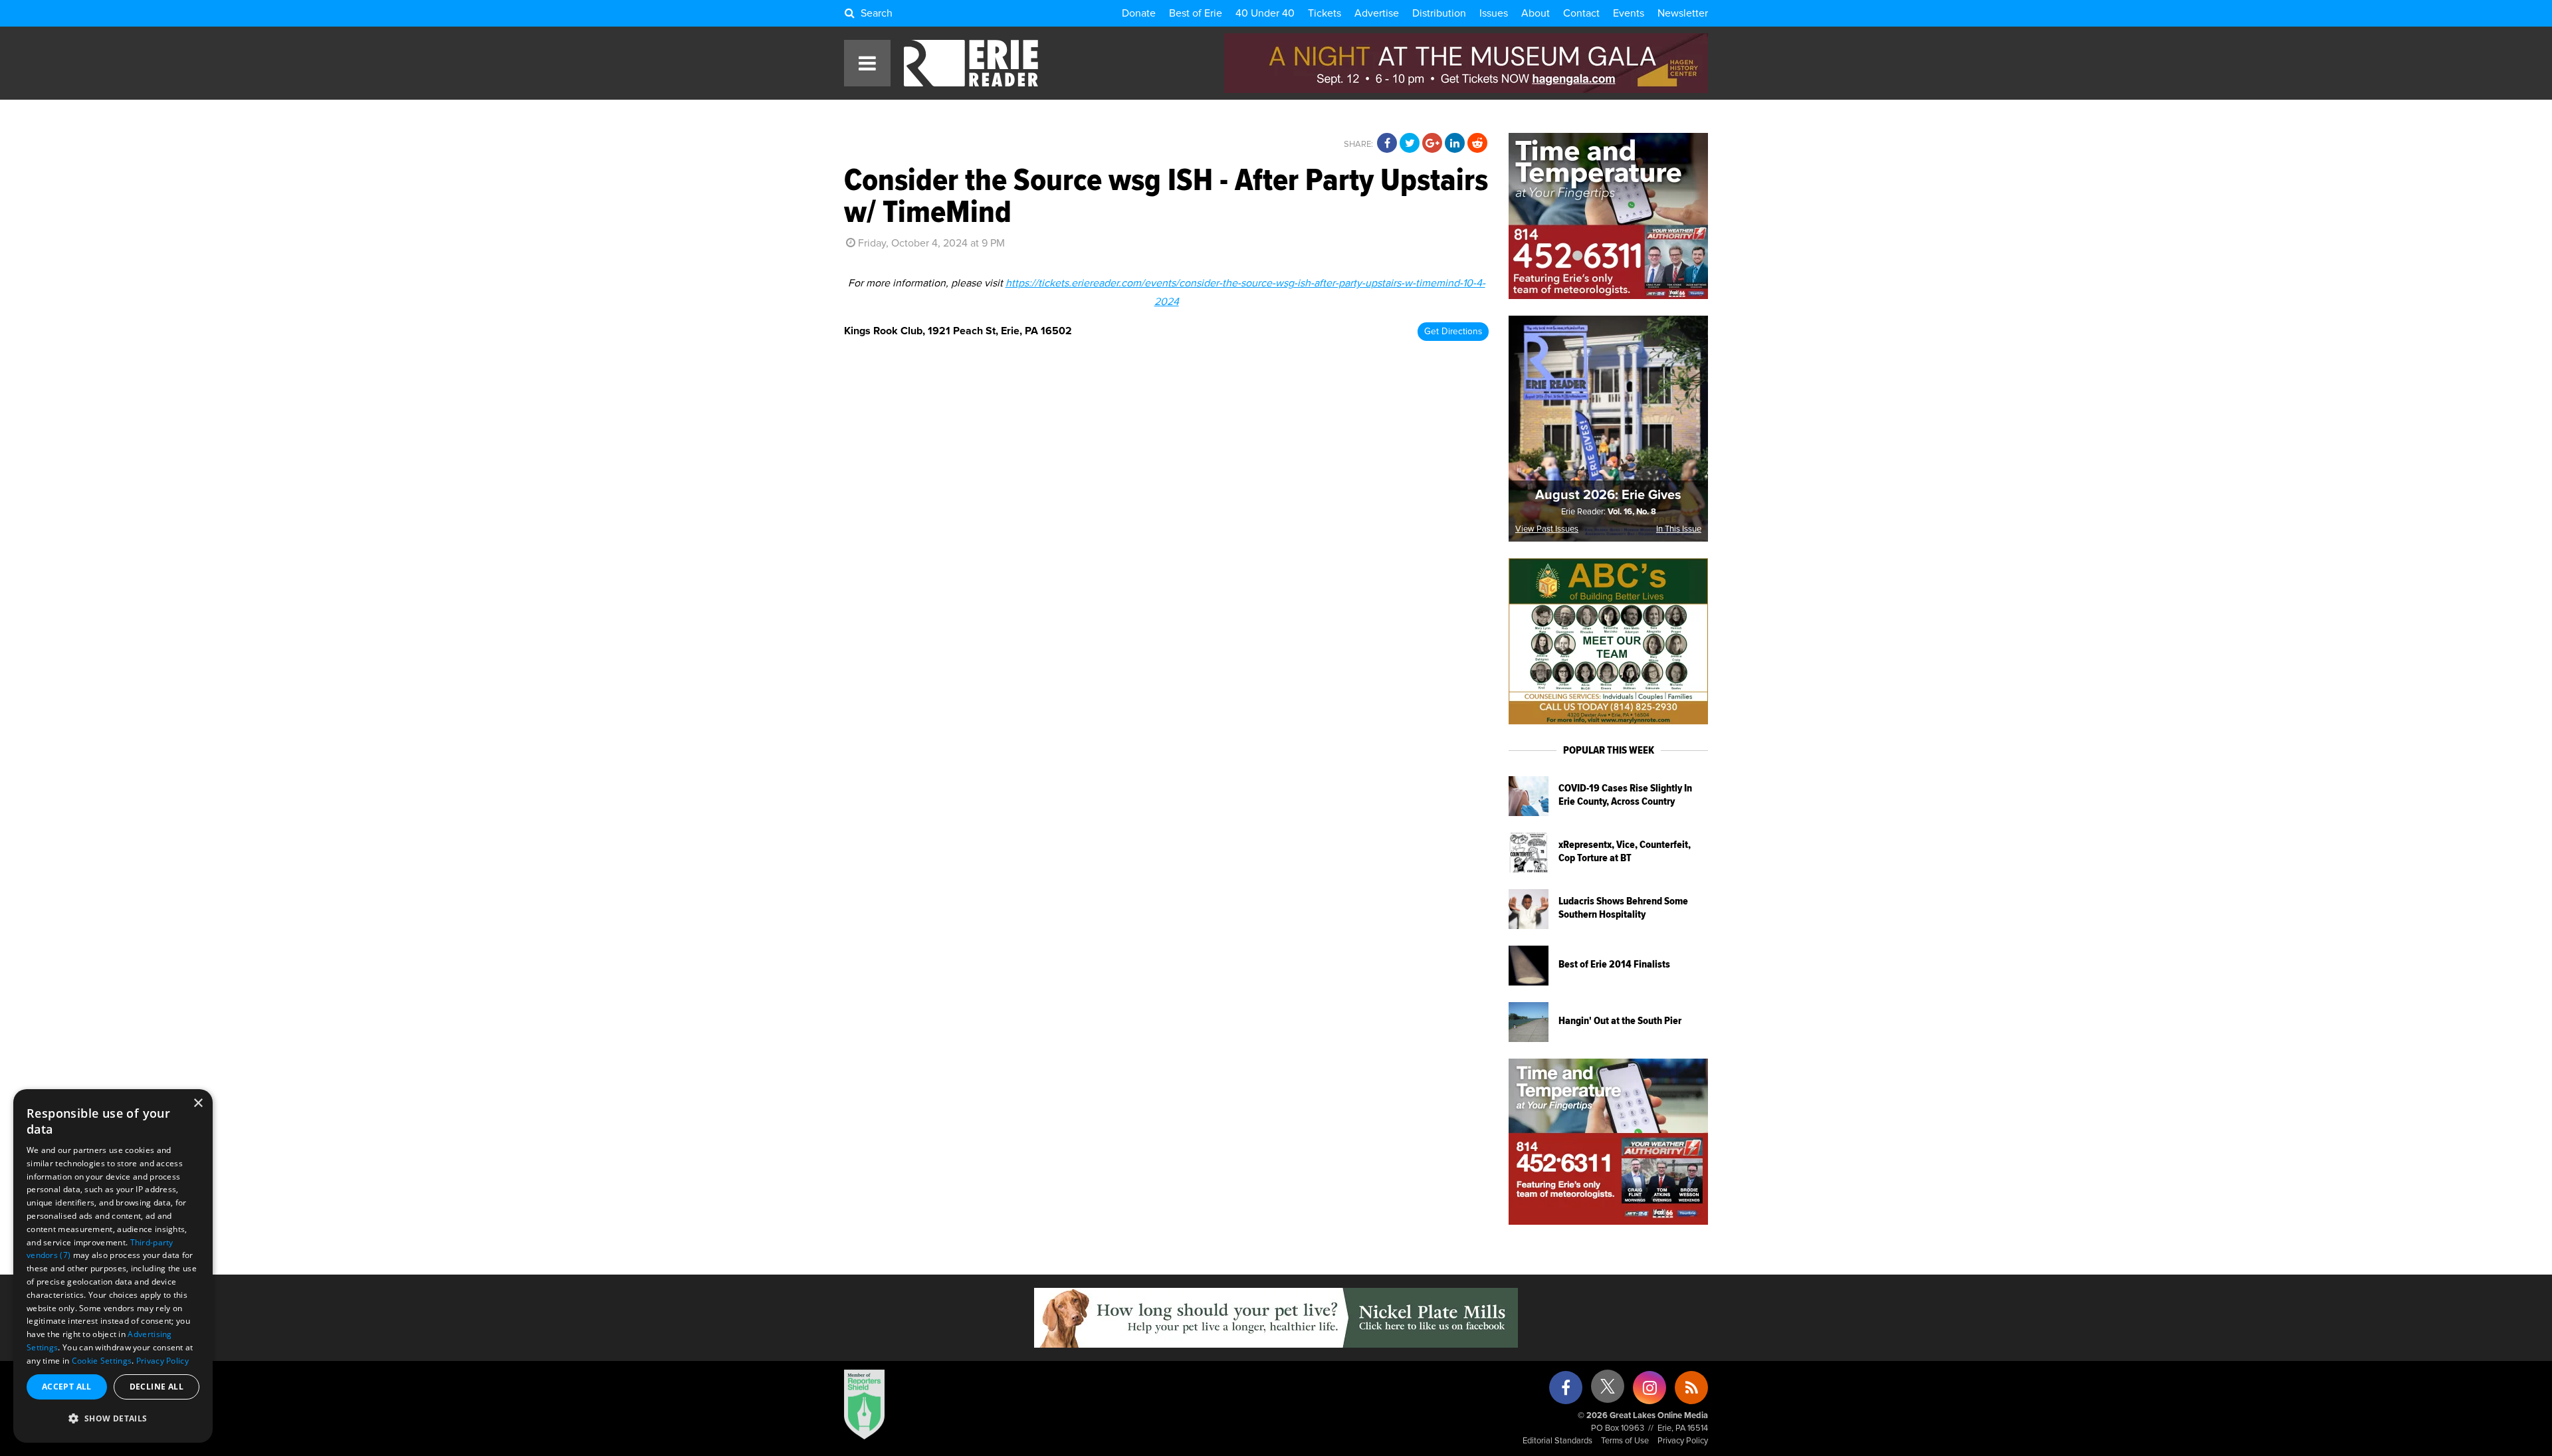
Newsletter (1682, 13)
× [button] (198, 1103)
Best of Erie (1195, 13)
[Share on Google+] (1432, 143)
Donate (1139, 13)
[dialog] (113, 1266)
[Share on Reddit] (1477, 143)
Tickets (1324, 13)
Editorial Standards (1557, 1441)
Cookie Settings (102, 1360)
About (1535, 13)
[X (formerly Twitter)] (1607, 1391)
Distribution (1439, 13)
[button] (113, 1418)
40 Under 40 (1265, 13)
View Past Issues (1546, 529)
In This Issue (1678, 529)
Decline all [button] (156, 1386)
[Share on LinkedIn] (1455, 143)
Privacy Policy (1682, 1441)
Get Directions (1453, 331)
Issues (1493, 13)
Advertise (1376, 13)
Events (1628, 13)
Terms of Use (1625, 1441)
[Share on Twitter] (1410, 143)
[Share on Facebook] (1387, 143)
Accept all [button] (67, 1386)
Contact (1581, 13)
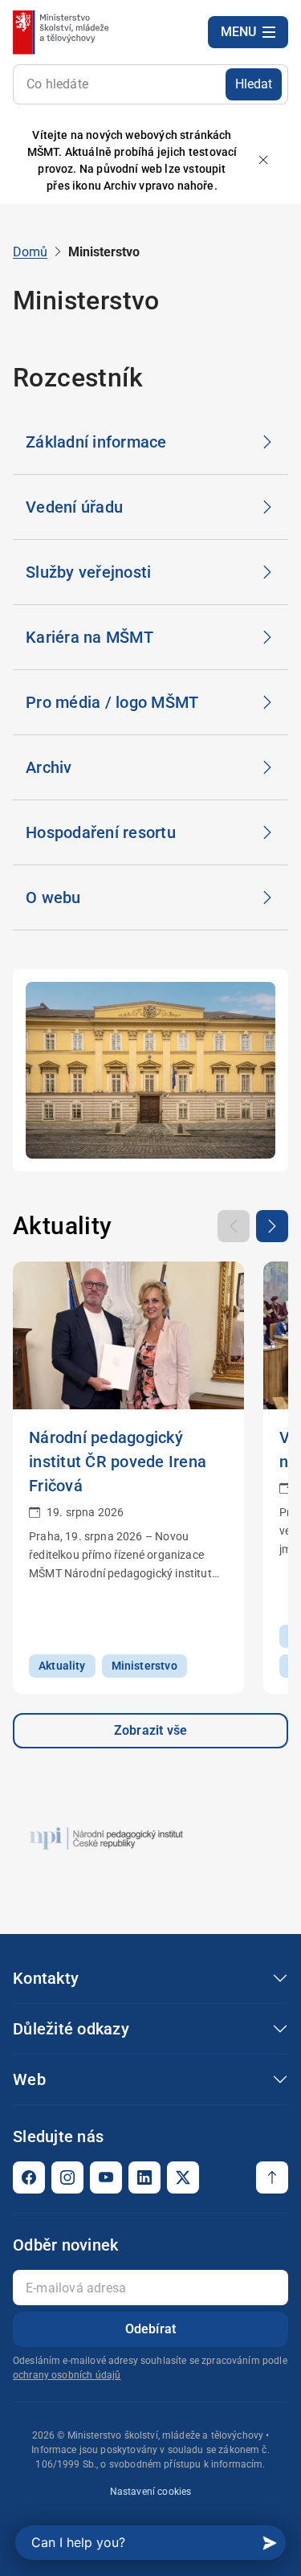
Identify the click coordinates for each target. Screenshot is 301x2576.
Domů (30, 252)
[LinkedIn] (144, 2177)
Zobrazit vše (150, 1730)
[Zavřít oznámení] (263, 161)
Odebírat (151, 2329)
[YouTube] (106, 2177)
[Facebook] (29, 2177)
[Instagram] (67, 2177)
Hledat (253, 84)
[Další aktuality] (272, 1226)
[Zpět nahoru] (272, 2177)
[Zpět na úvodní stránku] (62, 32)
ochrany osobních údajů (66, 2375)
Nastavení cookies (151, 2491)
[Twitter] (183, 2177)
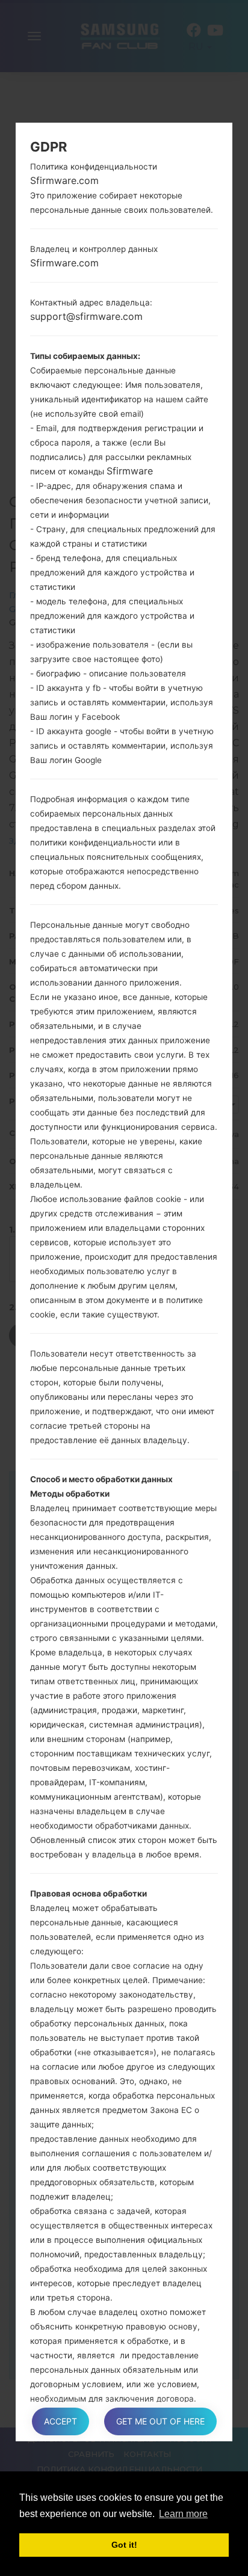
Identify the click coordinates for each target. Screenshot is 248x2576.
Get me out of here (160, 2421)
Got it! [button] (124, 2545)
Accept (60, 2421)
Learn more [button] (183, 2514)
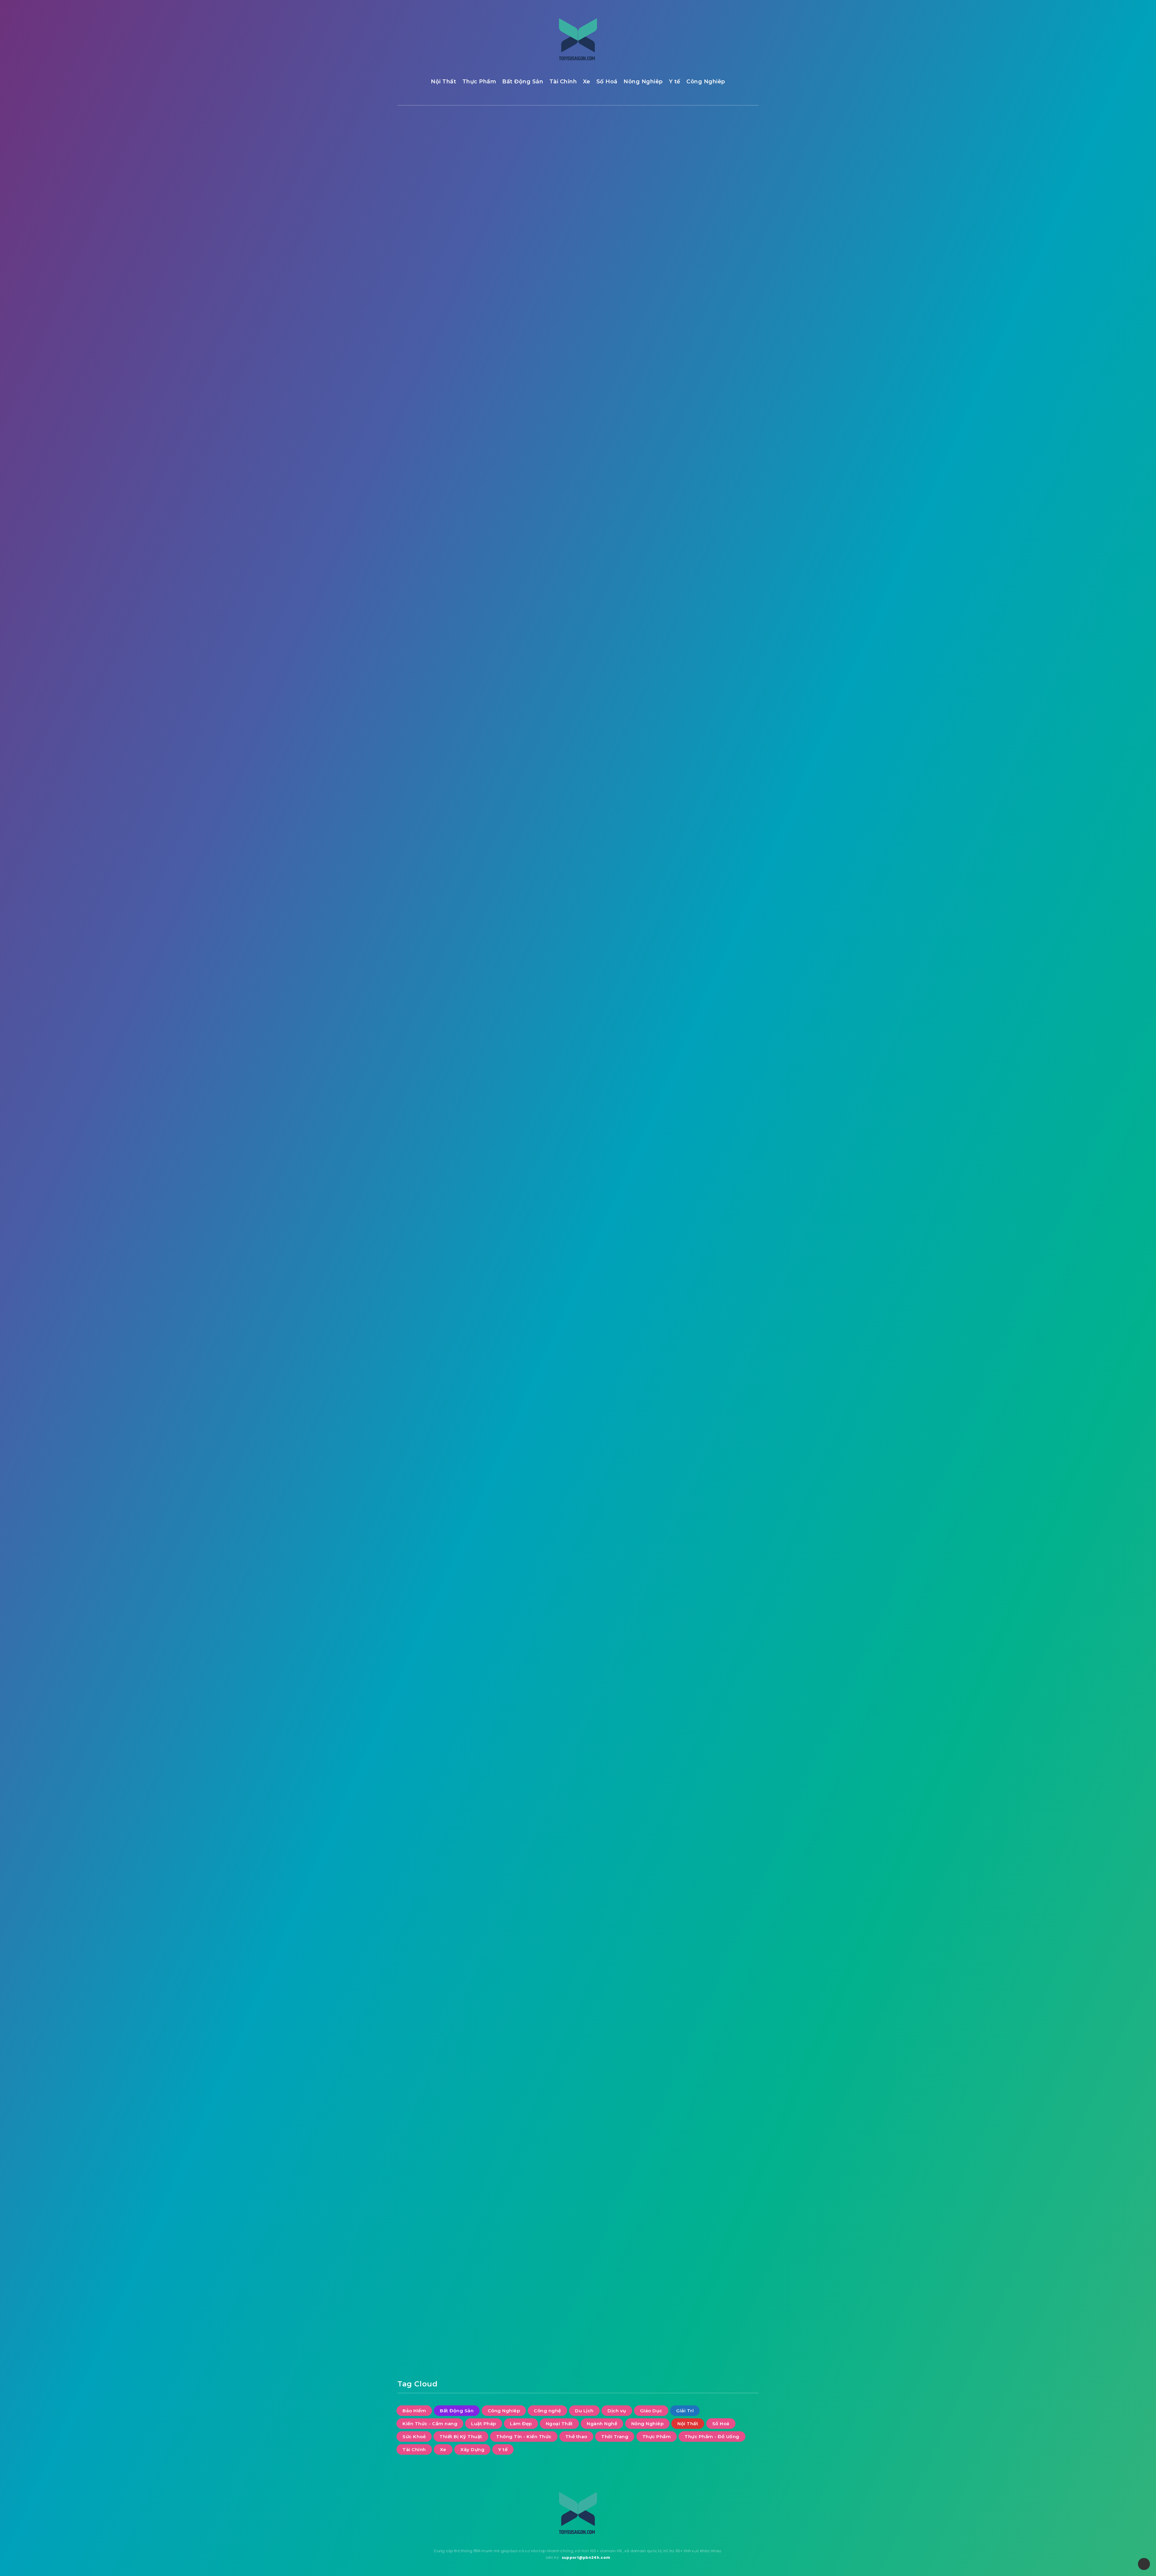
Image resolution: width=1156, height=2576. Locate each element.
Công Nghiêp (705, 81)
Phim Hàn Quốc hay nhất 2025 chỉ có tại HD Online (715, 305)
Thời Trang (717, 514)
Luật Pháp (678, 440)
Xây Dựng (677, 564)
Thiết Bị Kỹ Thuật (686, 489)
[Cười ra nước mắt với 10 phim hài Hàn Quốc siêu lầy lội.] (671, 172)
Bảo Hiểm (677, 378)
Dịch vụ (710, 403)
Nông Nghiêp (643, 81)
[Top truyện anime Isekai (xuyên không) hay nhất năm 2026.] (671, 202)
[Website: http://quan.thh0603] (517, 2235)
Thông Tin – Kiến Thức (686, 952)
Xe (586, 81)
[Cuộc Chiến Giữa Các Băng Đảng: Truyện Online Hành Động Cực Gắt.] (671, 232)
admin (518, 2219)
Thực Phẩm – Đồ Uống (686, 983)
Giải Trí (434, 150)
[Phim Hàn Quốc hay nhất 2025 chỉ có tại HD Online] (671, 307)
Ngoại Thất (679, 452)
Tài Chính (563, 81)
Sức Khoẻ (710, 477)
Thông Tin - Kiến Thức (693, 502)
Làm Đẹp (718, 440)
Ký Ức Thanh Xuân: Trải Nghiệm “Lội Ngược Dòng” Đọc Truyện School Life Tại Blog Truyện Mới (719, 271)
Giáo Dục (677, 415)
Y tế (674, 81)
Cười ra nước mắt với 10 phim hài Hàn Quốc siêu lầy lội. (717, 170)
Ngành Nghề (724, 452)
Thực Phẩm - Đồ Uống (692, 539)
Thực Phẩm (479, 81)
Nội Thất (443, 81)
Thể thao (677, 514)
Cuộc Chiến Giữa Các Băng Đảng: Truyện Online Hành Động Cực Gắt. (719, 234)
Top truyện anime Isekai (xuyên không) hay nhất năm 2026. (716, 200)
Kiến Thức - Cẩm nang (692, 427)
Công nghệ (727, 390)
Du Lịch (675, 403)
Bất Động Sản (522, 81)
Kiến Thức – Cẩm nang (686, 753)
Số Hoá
****************************************
-- What is being asked --
Please give an exact printout of all the records, pictures aside.

-- Problem solution --
Newsletter (1682, 13)
× [button] (198, 1103)
Best of Erie (1195, 13)
[Share on Google+] (1432, 143)
Donate (1139, 13)
[dialog] (113, 1266)
[Share on Reddit] (1477, 143)
Tickets (1324, 13)
Editorial Standards (1557, 1441)
Cookie Settings (102, 1360)
About (1535, 13)
[X (formerly Twitter)] (1607, 1391)
Distribution (1439, 13)
[button] (113, 1418)
40 Under 40 (1265, 13)
View Past Issues (1546, 529)
In This Issue (1678, 529)
Decline all [button] (156, 1386)
[Share on LinkedIn] (1455, 143)
Privacy Policy (1682, 1441)
Get Directions (1453, 331)
Issues (1493, 13)
Advertise (1376, 13)
Events (1628, 13)
Terms of Use (1625, 1441)
[Share on Twitter] (1410, 143)
[Share on Facebook] (1387, 143)
Accept all [button] (67, 1386)
Contact (1581, 13)
Identify the click coordinates for each target. Screenshot is 301x2576.
Domů (30, 252)
[LinkedIn] (144, 2177)
Zobrazit vše (150, 1730)
[Zavřít oznámení] (263, 161)
Odebírat (151, 2329)
[YouTube] (106, 2177)
[Facebook] (29, 2177)
[Instagram] (67, 2177)
Hledat (253, 84)
[Další aktuality] (272, 1226)
[Zpět nahoru] (272, 2177)
[Zpět na úvodní stránku] (62, 32)
ochrany osobních údajů (66, 2375)
Nastavení cookies (151, 2491)
[Twitter] (183, 2177)
Identify the click coordinates for each target. Screenshot is 248x2576.
Get me out of here (160, 2421)
Got it! [button] (124, 2545)
Accept (60, 2421)
Learn more [button] (183, 2514)
Image resolution: width=1156, height=2576. Locate each element.
Công Nghiêp (705, 81)
Phim Hàn Quốc hay nhất 2025 chỉ có tại HD Online (715, 305)
Thời Trang (717, 514)
Luật Pháp (678, 440)
Xây Dựng (677, 564)
Thiết Bị Kỹ Thuật (686, 489)
[Cười ra nước mắt với 10 phim hài Hàn Quốc siêu lầy lội.] (671, 172)
Bảo Hiểm (677, 378)
Dịch vụ (710, 403)
Nông Nghiêp (643, 81)
[Top truyện anime Isekai (xuyên không) hay nhất năm 2026.] (671, 202)
[Website: http://quan.thh0603] (517, 2235)
Thông Tin – Kiến Thức (686, 952)
Xe (586, 81)
[Cuộc Chiến Giữa Các Băng Đảng: Truyện Online Hành Động Cực Gắt.] (671, 232)
admin (518, 2219)
Thực Phẩm – Đồ Uống (686, 983)
Giải Trí (434, 150)
[Phim Hàn Quốc hay nhất 2025 chỉ có tại HD Online] (671, 307)
Ngoại Thất (679, 452)
Tài Chính (563, 81)
Sức Khoẻ (710, 477)
Thông Tin - Kiến Thức (693, 502)
Làm Đẹp (718, 440)
Ký Ức Thanh Xuân: Trải Nghiệm “Lội Ngược Dòng” Đọc Truyện School Life Tại Blog Truyện Mới (719, 271)
Giáo Dục (677, 415)
Y tế (674, 81)
Cười ra nước mắt với 10 phim hài Hàn Quốc siêu lầy lội. (717, 170)
Ngành Nghề (724, 452)
Thực Phẩm - Đồ Uống (692, 539)
Thực Phẩm (479, 81)
Nội Thất (443, 81)
Thể thao (677, 514)
Cuộc Chiến Giữa Các Băng Đảng: Truyện Online Hành Động Cực Gắt. (719, 234)
Top truyện anime Isekai (xuyên không) hay nhất năm 2026. (716, 200)
Kiến Thức - Cẩm nang (692, 427)
Công nghệ (727, 390)
Du Lịch (675, 403)
Bất Động Sản (522, 81)
Kiến Thức – Cẩm nang (686, 753)
Số Hoá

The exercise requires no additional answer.